Clearly, a profound debate among Marxists is necessary in order to clarify all these questions. Of course, there are many who consider it inopportune or wasteful to concern themselves with these questions. However, it is never inopportune to try to clearly understand reality. In fact, it is the only way to arm ourselves for political action, since revolutionary militancy is truly a synthesis of theory and practice. Therefore it recovering the first of these elements is indispensable. Without it, political practice is completely sterile and is reduced to a simple empiricism whose various efforts cancel each other out.

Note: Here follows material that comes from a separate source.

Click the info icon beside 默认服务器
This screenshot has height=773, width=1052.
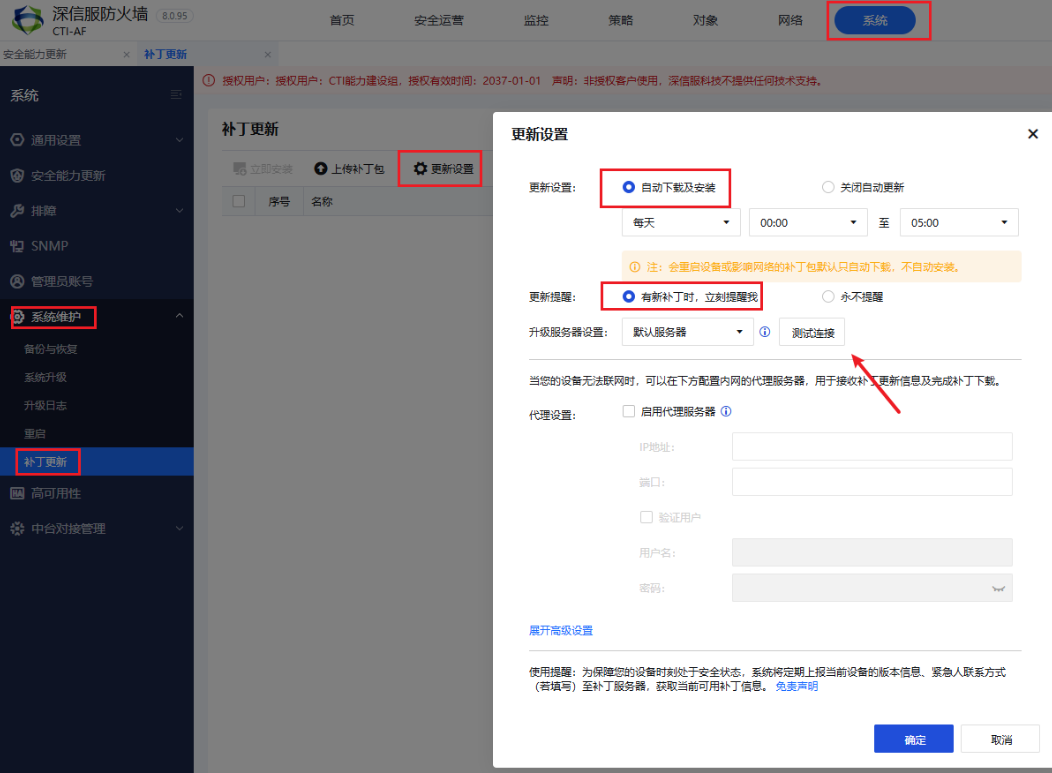point(765,332)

In that sense, the events in the USSR and Eastern Europe have helped by eliminating myths and posing the necessity of re-creating revolutionary thought. Rather than establishing the end of socialism and of Marxism as a political theory, they have tragically demonstrated the truth of the principles enunciated by the great teachers of socialism. Socialism will be on a world scale or it will not be at all, and the working class must be the subject of its own history. The October Revolution was a grandiose example of that. It was defeated, but it established a higher level of proletarian consciousness. Its defeat was related to the proclamation by Stalin and Bukharin that socialism could be built in one country. The struggle against this abandonment of proletarian internationalism was the major contribution of Trotsky (2) to keeping Marxist thought alive.

A new world capitalist crisis will occur sooner or later, and those who have extracted the lessons from the events in the USSR will be the best prepared to intervene in it, contributing to the proletarian struggle for power. Otherwise, the proletariat will once again become cannon-fodder, fighting to defend interests alien to their class.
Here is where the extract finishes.